What can I take from this experience?

It is always best to put your happy face forward and act better than you feel, until a true friend comes along and knowingly let's you cry on their shoulder.
Everyone is fighting a hard battle, so be nice.
I really do eat when I'm tired and should be resting. Rest instead and don't let yourself feel useless.
and finally...
When you are traveling along life's highway, even to an unpleasant destination, enjoy the beauty along the way. Utah mornings are mighty pretty!


Thursday, August 4, 2011

My life doesn't look like this...

this picture is not from blog mentioned in post, only used as an example of photography type

The following quote is for reals.  Not my "reals", but someone else's "reals". Someone from Hackensack.


"These next two weeks are crazy! I'm scrambling to get all my work finished before we leave for a family beach vacation in the Outer Banks of North Carolina, then off to France and Switzerland (sans Henry!) at the end of August. Plus, a couple of my girlfriends from NY and I are renting a little beach house just north of San Francisco for three nights this coming week and I'm giddy with excitement for a girls getaway. Hoping a little R&R will rejuvenate me for the next couple weeks of work."


I happened upon this entry from some random blog, you know the kind, beautifully shot, overexposed photos of pretty people living fabulously carefree, stylish, happy lives. Oh, I guess I shouldn't say carefree, there are  times (documented in one of the above mentioned photos) when "Henry" eats all of the Williams Sonoma Parisian Macaroons that grandmommy sent or he gets a sunburn while at grandmommy's charming cottage on Balboa Island.
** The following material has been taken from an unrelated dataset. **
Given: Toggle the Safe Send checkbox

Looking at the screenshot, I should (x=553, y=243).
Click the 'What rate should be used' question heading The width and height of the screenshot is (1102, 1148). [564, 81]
I do hope though, that she is "rejuvenated for the next couple weeks of work". I have no idea what her "work" entails and I have no plans to go back and find out.

Just interesting to get a glimpse of how others live...and I am in a pissy mood.

That being said, I have to wonder why this bothers me. Am I jealous? My life is pretty darn good, even though I'm not jetting off to France or having a girl's weekend at a beach house..hell, I've never even had a girl's weekend. Unless you count the time me and Bridgette went down to my folks in Hurricane. hahahaha
Coolio said in his song Gangster's Paradise,  "too much television watchin' got me chasin' dreams".
Is that what happens when we look at these blogs? Life is good, we're happy, but if we look too long, pretty soon we're dissatisfied,  jealous, cynical...chasin' dreams?

I don't know. For now I'll chalk it up to being in a pissy mood. And maybe I need to take more pictures in over-expose mode.